--- Required action ---
Reproduce verbatim the line where "PrestaShop™ (104, 2541)" occurs, along with all following lines down to the last line of the data.

Data shown: Begin

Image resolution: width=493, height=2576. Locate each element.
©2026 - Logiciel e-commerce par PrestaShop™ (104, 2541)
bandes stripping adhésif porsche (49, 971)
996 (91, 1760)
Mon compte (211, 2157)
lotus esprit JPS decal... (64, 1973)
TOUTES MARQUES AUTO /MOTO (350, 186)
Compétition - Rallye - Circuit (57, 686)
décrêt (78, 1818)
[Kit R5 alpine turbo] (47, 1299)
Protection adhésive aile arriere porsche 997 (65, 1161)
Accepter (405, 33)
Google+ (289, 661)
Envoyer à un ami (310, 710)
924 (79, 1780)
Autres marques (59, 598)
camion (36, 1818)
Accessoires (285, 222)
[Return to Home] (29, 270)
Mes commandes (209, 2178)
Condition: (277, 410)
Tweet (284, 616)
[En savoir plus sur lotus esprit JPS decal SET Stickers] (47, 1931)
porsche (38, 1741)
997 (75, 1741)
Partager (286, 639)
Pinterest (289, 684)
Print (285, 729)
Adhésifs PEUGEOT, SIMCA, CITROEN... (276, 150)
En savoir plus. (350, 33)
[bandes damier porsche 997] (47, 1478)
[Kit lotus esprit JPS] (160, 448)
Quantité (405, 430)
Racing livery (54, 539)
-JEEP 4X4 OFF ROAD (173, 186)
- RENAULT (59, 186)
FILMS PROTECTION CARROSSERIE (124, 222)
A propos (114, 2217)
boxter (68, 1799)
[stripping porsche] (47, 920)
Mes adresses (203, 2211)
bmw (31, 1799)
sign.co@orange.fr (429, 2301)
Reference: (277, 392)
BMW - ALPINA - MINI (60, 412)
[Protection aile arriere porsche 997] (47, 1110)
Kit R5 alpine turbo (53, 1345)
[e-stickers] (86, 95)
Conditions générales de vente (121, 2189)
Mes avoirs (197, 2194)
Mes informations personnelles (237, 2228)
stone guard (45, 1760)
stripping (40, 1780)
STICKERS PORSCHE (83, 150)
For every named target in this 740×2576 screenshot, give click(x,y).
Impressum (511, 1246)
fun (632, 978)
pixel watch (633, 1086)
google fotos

Data shown: End

--- Task answer ---
©2026 - Logiciel e-commerce par PrestaShop™ (104, 2541)
bandes stripping adhésif porsche (49, 971)
996 (91, 1760)
Mon compte (211, 2157)
lotus esprit JPS decal... (64, 1973)
TOUTES MARQUES AUTO /MOTO (350, 186)
Compétition - Rallye - Circuit (57, 686)
décrêt (78, 1818)
[Kit R5 alpine turbo] (47, 1299)
Protection adhésive aile arriere porsche 997 (65, 1161)
Accepter (405, 33)
Google+ (289, 661)
Envoyer à un ami (310, 710)
924 (79, 1780)
Autres marques (59, 598)
camion (36, 1818)
Accessoires (285, 222)
[Return to Home] (29, 270)
Mes commandes (209, 2178)
Condition: (277, 410)
Tweet (284, 616)
[En savoir plus sur lotus esprit JPS decal SET Stickers] (47, 1931)
porsche (38, 1741)
997 (75, 1741)
Partager (286, 639)
Pinterest (289, 684)
Print (285, 729)
Adhésifs PEUGEOT, SIMCA, CITROEN... (276, 150)
En savoir plus. (350, 33)
[bandes damier porsche 997] (47, 1478)
[Kit lotus esprit JPS] (160, 448)
Quantité (405, 430)
Racing livery (54, 539)
-JEEP 4X4 OFF ROAD (173, 186)
- RENAULT (59, 186)
FILMS PROTECTION CARROSSERIE (124, 222)
A propos (114, 2217)
boxter (68, 1799)
[stripping porsche] (47, 920)
Mes adresses (203, 2211)
bmw (31, 1799)
sign.co@orange.fr (429, 2301)
Reference: (277, 392)
BMW - ALPINA - MINI (60, 412)
[Protection aile arriere porsche 997] (47, 1110)
Kit R5 alpine turbo (53, 1345)
[e-stickers] (86, 95)
Conditions générales de vente (121, 2189)
Mes avoirs (197, 2194)
Mes informations personnelles (237, 2228)
stone guard (45, 1760)
stripping (40, 1780)
STICKERS PORSCHE (83, 150)
For every named target in this 740×2576 screenshot, give click(x,y).
Impressum (511, 1246)
fun (632, 978)
pixel watch (633, 1086)
google fotos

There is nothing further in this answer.